Non è solo un indirizzo, ma il cuore pulsante di un’eccellenza italiana che ha appena tagliato il traguardo dei 70 anni. Con l’evento “Powering What’s Next”, il CESI (Centro Elettrotecnico Sperimentale Italiano) ha celebrato oggi il proprio anniversario, trasformando la sede storica in un forum d’eccezione per discutere il futuro del sistema elettrico mondiale.

KEMALab CESi
KEMALab

Una storia al servizio del Paese

Fondato nel 1956, il CESI è nato in un momento cruciale: l’Italia della ricostruzione aveva bisogno di energia per alimentare il boom economico. Da centro di ricerca applicata a supporto dell’elettrificazione nazionale, il Gruppo è diventato negli anni il custode della sicurezza e della modernizzazione delle nostre infrastrutture energetiche.

Dalla definizione degli standard tecnici alla sperimentazione di tecnologie d’avanguardia, CESI ha accompagnato ogni metamorfosi del settore:

  • La crescita della domanda nel dopoguerra.

  • Lo sviluppo delle grandi reti interconnesse.

  • L’attuale sfida della decarbonizzazione.

Un gruppo globale: dalle reti terrestri allo spazio

Oggi CESI non parla più solo italiano. Con attività in oltre 70 Paesi, il Gruppo è un player globale nella consulenza ingegneristica e nel testing di componenti. Ma c’è un dettaglio che guarda ancora più in alto: nei laboratori di Milano si producono celle solari ad alta efficienza per applicazioni spaziali, componenti critici che alimentano i satelliti dei più importanti programmi internazionali.

Melchiotti cesi
Melchiotti Cesi

“Settant’anni fa siamo nati per accompagnare la crescita industriale dell’Italia. Oggi mettiamo quella stessa competenza al servizio della transizione energetica globale”, ha dichiarato Nicola Melchiotti, Amministratore Delegato di CESI.

L’anniversario è stato l’occasione per un dialogo ai massimi livelli tra istituzioni e industria.
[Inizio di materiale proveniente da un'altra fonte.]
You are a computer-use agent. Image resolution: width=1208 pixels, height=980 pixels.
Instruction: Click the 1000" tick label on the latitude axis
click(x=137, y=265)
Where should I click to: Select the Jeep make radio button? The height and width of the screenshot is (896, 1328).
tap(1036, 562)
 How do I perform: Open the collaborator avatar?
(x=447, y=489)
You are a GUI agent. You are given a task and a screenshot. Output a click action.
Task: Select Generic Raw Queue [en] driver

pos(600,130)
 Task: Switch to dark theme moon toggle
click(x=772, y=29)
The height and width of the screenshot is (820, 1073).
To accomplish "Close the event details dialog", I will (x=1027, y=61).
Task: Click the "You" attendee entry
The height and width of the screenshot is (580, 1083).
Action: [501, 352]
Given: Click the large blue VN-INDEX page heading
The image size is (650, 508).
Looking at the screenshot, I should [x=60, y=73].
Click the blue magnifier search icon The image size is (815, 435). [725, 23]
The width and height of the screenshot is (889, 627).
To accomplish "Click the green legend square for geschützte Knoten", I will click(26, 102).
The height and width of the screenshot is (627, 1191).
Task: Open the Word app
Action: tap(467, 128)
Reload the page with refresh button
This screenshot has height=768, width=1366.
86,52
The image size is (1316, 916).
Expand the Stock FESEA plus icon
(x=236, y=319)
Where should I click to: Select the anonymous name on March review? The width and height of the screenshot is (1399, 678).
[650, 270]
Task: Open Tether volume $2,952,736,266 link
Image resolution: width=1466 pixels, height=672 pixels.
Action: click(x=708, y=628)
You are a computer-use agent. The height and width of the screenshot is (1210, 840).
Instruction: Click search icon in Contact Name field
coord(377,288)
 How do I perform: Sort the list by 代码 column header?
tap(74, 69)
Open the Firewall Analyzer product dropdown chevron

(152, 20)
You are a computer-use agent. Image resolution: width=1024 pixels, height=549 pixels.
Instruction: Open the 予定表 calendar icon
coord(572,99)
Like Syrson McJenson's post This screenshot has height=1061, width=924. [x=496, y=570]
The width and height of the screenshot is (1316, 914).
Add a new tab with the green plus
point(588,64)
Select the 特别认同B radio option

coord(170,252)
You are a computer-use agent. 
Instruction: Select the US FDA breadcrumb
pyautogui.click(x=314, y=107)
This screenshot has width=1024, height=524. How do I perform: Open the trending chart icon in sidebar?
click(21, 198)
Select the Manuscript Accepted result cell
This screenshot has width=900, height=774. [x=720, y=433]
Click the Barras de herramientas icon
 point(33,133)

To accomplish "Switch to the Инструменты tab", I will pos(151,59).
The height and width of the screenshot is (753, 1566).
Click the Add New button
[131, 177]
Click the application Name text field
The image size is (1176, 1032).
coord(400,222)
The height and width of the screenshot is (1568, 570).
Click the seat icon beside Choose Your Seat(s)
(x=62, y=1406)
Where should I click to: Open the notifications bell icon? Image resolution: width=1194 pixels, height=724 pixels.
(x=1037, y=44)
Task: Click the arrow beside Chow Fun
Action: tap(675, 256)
All’evento hanno partecipato figure chiave del panorama energetico:

  • Gilberto Pichetto Fratin, Ministro dell’Ambiente e della Sicurezza Energetica.

  • I vertici delle principali utility e aziende del settore: Flavio Cattaneo (Enel), Giuseppina Di Foggia (Terna), Massimo Battaini (Prysmian), Nicola Monti (Edison) e Renato Mazzoncini (A2A).

  • Il presidente di CESI, Guido Bortoni.

Al centro del dibattito, temi che definiranno i prossimi decenni: la sicurezza degli approvvigionamenti in un contesto geopolitico instabile, la resilienza delle infrastrutture e l’indispensabile innovazione tecnologica necessaria per raggiungere gli obiettivi climatici.

Guardare al futuro con responsabilità

La missione di CESI resta la stessa dal 1956, ma con orizzonti più vasti. L’indipendenza tecnica e l’autorevolezza scientifica rimangono i pilastri su cui governi e investitori poggiano le proprie strategie energetiche.

“L’energia è il cuore delle economie moderne e cambia il mondo solo quando funziona”, ha concluso Melchiotti. “E garantire questo funzionamento è, da settant’anni, il mestiere di CESI.”